Block in old_ast has no match in new_ast:
→ Move to TRASH_ROOT (Op::Move to trash). Emit before deletion:
2026-05-24T11:22:01-03:00 orphan block=01HXY... content="começava com..."
Hard rule: every level-3 deletion must hit orphans.log before the
op is committed. Silent deletion is a P0 bug.
Tiebreakers
When two new blocks would match the same old block (or vice versa) at the same confidence:
- Prefer matches at the same position.
- Prefer matches with the same parent.
- Prefer matches where the parent chain matches deepest.
- If still tied: pick the one that minimizes total moves across the matching as a whole (greedy is fine for phase 1; optimal can come later).
Edge cases
Duplicated block (Ctrl+D)
User selects a block in VS Code and presses Ctrl+D. Now there are two blocks with identical content.

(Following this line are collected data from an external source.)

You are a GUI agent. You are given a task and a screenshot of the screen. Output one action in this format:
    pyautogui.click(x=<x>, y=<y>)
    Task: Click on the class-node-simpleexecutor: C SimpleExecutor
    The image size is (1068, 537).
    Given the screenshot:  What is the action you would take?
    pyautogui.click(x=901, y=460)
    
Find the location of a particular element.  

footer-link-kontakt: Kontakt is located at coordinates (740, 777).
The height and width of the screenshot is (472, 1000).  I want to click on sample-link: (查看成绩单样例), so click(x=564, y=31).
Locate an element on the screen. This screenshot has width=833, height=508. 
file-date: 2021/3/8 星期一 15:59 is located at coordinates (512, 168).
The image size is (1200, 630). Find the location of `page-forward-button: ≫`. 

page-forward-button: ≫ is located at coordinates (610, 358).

- First one matches the old
content_hashat level 1. Keeps ID. - Second one has the same hash but its position differs from the old one. After the first match is consumed, no other old block has this hash. → Level 3. New ULID.
Two identical blocks swap parents
A and B both contain “TODO”. A was under page X, B under page Y. After edit, A is under Y, B is under X.

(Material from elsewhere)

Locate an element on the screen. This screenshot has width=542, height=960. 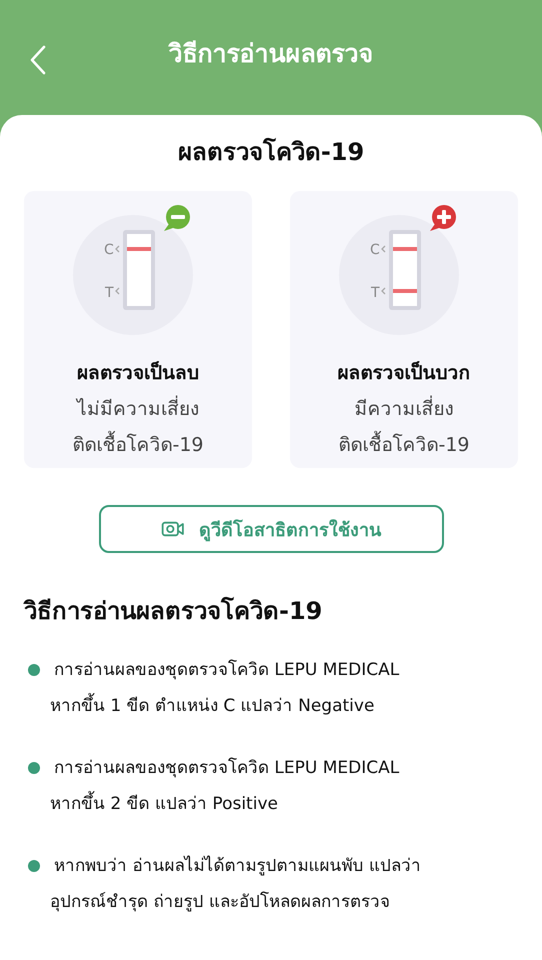
result-heading: ผลตรวจเป็นลบ is located at coordinates (138, 373).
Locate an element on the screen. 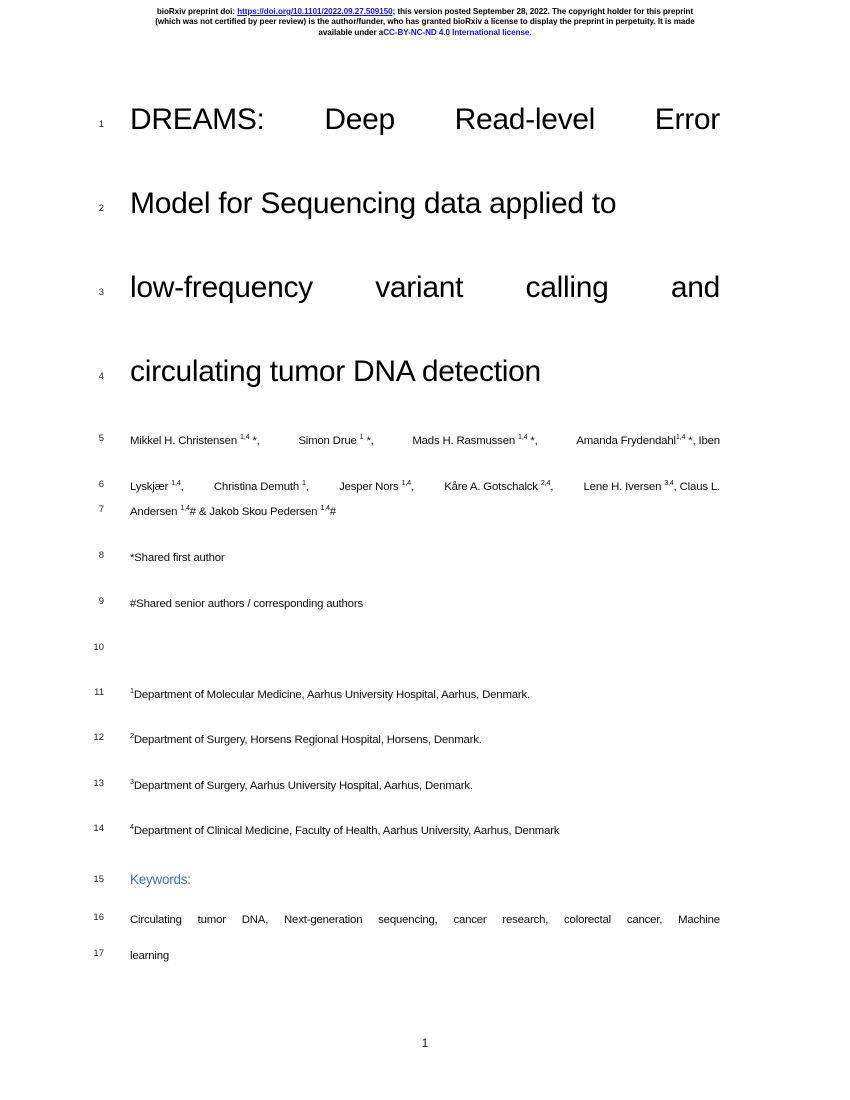 This screenshot has height=1100, width=850. author-entry: Lene H. Iversen 3,4, Claus L. is located at coordinates (652, 486).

- Pure hash match alone is ambiguous (both new blocks match both old blocks).
- Tiebreaker: parent matches → A stays under “Y” matches the old A under Y? No — the old A was under X. The “parent matches” tiebreaker breaks.
- Fall back: minimize total moves. Either pairing requires one move.
- Then minimize position diff. Pick the assignment that’s lexicographically smallest.
This is the case tested in identical_blocks_swap.rs.
Heavy edit (>20% content change)
The content hash is gone. Similarity may drop below 80%.
- If still > 80%: level 2, log warning.
- If below 80% but parent and position match: still level 2, more prominent warning.
- If below 80% AND parent doesn’t match: level 3, treat as new block.
Rename of header with many children
Heading text changes. Children unchanged.
- Header block: hash mismatch. Probably level 2 (similarity > 80% if rename is partial). New ID if rename is total.
- Children: hash matches. Stay under the (possibly new-ID) header because they were always under “the block at this position”.
The structure tiebreaker handles this: we match parent chains, not parent IDs, when parents are themselves ambiguous.
outl reconcile (manual resolution)
If the matching produces orphans or level-2 warnings, the user runs:
outl reconcile
A TUI opens showing one orphan at a time with candidates. Keys:
| Key | Action |
|---|---|
j / k | next/prev candidate |
enter | accept match |
d | confirm delete (orphan stays as Move to trash) |
s | skip (revisit later) |
q | quit |
The orphan log is cleared as items are resolved.